Close-up detail of Britain's Oldest Ball

As a city mad on its ball sports, whether they be round or oval, it is interesting to note that Hull is also the owner of the oldest ball in Britain. However, far from it being a football or a rugby ball, it is in fact a wooden bowling ball dating back to the thirteenth century.

The ball or bowl is thought to be the oldest purpose built ball for sports in the country, and although called a ball, it is far from being ball-shaped. Made of solid wood it has one face that is almost flat. Although at first it was thought to be broken, its unusual shape is now thought to be intentional.

The bowl was excavated in the early 1970's from the site of a timbered hall on the corner of High Street and Blackfriargate in Hull. It was found in the remains of stable litter where the water-logged conditions helped to preserve it. The site had been owned by the monks of Meaux Abbey, who owned the port of Wyke before it became Kingston Upon Hull in 1299, so it is possible that the ball is older than the city itself.
The unusual shape of the 'ball'

The game of half-bowl


Although called a bowl, it would not have been used on a green, and resembles the game of skittles today. Believed to have been used in a game called half-bowl, the unusual shape of the bowl allowed it to be bowled in a curving arc. Twelve pins would be set in a circle with one pin in the centre and one on each side of the circle. The object of the game was to knock down the twelve pins but only after the pin at the far side of the circle had been knocked down first.

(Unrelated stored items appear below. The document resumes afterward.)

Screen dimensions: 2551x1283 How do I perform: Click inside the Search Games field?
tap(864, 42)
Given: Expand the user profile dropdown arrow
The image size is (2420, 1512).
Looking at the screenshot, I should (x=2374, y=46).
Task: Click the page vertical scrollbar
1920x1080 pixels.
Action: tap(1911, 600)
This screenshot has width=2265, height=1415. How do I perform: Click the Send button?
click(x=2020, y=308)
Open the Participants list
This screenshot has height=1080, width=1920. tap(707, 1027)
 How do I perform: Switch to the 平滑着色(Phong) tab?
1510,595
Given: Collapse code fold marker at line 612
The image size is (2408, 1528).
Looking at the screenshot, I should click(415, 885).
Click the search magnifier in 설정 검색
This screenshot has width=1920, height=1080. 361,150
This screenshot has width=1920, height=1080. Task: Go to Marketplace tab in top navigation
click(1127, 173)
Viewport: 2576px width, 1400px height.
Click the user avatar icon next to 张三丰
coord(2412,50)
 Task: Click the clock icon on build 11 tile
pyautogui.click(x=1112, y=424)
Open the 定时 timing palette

In Hertfordshire it was known as rolly-polly and a similar version of this game still survives, with versions being played in Spain, Belgium and Holland. As Hull had many trading links with these countries during the medieval period, it is possible that the game was introduced from the continent.

Banned by the King


One of the more interesting facts associated with the bowl is that it was one of several games banned by King Edward IV in 1477, mainly because it was a distraction and promoted gambling. If this is so, is it possible that Hull's monks were involved in gambling, completely against the laws of all monastic orders?!

To this day it still has its fair share of attention, as well as being held by medieval monks amongst others, it has more recently been held by TV presenters Richard and Judy and has featured on their Channel Four show.

For a plain wooden ball measuring no more than 10cm across, its story gives us an interesting insight into the world of Medieval Hull.